Il est aussi absent car déstabilisé, il a un peu décroché. Il se rend à Baden-Baden pour voir Massu. Il aura le soutien de l’armé et s’assurer que les soviétiques ne vont pas profiter de la situation. Il prononce le 30 Mai 1968, un discours. Il montre une certaine fermeté, dissout l’assemblé national selon les principes de la constitution et organise un nouveau vote. Il va rendre responsable de ces évènements les communistes alors que c’est faux. A peine ce discours prononcé, une manifestation de soutien à De Gaulle est organisé aussitôt a Paris, réunissant des dizaines de milliers de France.
Un mois après en Juin 68, un raz de marée de Gaulliste (294/485 sièges) durant les élections. Un vote Gaulliste se fera aussi dans les petites villes et les campagnes, inquiétées par ces mouvements parisiens. On votera donc De Gaulle pour le retour à l’ordre. Un an plus tard, le 28 Avril 1969, De Gaulle démissionne. Il a été meurtri durant les épisodes 68. Il va donc proposer une réforme aux Français et va mettre en jeu son poste sur ce référendum. Ils vont voter contre De Gaulle, plus que le projet lui-même.
Il démissionne dès le lendemain des résultats et se retire de la vie politique. Il se rend en Irlande et meurt peu après.

Pompidou + héritier que Giscard
Pompidou devient le 2ème président de la république française
En 74, Pompidou décède en plein mandat
Le programme de la gauche est en 110 points :
- 21 nationalisations
- SMIC relevé
- Impôt sur les fortunes
- Droit de retraite a 60 ans
Il y a des mesures phares : 26 Aout 1981, Abolition de la peine de mort. Défendu par Robert Badinter.
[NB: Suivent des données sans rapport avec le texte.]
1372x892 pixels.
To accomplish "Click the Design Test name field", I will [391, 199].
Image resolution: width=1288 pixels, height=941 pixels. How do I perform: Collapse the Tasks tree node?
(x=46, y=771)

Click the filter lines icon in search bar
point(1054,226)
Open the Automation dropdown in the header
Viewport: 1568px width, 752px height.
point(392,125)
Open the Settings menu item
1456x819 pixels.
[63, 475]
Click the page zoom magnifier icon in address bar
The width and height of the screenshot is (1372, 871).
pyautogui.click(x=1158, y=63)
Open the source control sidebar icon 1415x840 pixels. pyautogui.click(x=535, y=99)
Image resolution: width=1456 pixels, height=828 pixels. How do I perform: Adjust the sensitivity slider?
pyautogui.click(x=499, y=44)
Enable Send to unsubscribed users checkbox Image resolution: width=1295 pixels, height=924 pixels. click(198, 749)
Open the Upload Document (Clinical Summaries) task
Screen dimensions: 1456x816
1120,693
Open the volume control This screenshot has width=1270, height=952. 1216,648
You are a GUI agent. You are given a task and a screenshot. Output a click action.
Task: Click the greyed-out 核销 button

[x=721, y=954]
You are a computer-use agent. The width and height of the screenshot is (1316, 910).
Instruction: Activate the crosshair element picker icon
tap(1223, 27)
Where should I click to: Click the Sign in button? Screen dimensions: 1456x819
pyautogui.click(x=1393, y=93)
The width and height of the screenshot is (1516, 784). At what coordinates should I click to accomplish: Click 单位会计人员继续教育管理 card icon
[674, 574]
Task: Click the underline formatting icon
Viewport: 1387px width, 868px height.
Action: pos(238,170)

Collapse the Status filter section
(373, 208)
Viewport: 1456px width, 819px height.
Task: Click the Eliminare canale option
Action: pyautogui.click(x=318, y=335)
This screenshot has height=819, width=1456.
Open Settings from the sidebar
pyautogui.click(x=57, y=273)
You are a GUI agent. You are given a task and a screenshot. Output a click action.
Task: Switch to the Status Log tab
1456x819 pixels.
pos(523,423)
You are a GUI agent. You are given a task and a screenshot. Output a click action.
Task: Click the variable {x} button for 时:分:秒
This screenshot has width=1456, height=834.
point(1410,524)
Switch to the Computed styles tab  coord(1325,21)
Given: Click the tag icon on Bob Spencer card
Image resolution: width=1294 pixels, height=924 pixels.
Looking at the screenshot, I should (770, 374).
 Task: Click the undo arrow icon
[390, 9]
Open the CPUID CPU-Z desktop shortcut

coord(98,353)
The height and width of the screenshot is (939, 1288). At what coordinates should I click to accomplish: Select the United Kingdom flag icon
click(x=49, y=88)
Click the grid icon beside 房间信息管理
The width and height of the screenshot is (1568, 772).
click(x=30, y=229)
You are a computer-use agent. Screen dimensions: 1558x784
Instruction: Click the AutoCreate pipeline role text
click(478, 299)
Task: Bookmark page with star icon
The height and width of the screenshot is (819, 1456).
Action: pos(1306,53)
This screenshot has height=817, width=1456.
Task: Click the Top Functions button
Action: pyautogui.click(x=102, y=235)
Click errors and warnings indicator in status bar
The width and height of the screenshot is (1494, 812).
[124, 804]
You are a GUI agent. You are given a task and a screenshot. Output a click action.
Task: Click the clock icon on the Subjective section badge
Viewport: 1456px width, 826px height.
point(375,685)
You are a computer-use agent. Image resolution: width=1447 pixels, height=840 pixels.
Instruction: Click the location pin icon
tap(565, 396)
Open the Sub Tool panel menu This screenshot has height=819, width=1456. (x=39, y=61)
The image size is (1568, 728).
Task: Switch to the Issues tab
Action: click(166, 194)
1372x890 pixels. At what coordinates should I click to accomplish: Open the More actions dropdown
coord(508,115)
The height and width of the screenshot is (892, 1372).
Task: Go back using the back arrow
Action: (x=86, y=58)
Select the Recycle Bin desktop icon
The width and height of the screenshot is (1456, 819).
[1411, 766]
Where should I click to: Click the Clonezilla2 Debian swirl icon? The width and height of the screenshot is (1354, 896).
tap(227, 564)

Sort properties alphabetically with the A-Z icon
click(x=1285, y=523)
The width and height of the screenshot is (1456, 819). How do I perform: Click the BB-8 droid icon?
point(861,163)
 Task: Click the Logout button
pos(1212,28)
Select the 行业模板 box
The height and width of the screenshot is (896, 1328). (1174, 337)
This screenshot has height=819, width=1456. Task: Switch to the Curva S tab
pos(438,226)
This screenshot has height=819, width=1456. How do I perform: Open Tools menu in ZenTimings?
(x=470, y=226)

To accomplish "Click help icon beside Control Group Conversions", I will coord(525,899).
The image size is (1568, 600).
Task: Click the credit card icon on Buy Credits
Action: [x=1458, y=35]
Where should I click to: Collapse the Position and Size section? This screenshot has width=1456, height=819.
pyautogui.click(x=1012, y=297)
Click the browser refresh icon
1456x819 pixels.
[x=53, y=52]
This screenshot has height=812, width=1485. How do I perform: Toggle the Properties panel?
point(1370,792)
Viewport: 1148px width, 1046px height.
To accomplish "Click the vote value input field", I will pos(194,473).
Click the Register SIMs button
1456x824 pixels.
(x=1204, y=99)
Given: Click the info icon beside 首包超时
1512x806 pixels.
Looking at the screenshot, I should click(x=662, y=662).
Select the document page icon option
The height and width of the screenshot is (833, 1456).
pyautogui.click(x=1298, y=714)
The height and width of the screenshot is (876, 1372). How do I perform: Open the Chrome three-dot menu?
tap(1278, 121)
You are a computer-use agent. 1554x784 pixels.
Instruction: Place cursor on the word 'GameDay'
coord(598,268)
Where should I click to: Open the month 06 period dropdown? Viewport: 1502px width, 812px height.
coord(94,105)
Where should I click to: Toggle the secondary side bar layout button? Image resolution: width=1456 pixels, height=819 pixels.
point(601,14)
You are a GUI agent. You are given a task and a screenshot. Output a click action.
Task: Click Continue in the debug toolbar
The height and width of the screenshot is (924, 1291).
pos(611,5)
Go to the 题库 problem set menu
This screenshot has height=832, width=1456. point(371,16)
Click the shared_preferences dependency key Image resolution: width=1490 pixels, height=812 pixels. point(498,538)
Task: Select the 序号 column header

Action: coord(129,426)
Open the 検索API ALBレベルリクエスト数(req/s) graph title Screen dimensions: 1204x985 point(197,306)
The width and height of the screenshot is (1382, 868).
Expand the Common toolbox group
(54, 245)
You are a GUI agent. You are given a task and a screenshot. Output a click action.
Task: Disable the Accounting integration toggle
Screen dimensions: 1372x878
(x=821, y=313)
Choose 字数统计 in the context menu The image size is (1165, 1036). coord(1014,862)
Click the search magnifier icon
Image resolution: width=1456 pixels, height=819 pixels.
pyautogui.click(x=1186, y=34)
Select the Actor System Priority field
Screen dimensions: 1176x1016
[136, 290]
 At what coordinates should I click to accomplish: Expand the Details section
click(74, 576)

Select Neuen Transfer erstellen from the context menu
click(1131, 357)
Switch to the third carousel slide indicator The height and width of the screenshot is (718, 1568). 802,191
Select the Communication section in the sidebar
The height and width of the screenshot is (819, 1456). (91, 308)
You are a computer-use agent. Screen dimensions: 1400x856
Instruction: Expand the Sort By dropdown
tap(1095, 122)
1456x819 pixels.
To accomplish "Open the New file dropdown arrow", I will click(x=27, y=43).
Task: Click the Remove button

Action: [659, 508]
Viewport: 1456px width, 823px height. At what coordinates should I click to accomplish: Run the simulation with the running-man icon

C’est un avocat spécialisé dans les procès ou les prisonniers risquaient la peine de mort.
Opposition a l’école laïque, finalement la loi ne passera pas. Cependant, les écoles privées ne sont pas libre de leurs enseignements. De même, les enseignants sont payés par le gouvernement.
On a président de gauche et chambre de député de droite.
Il obtient des députés de gauche et dissout la chambre
Après 5 ans, les députés de droite reviennent. Il doit alors cohabiter avec eux.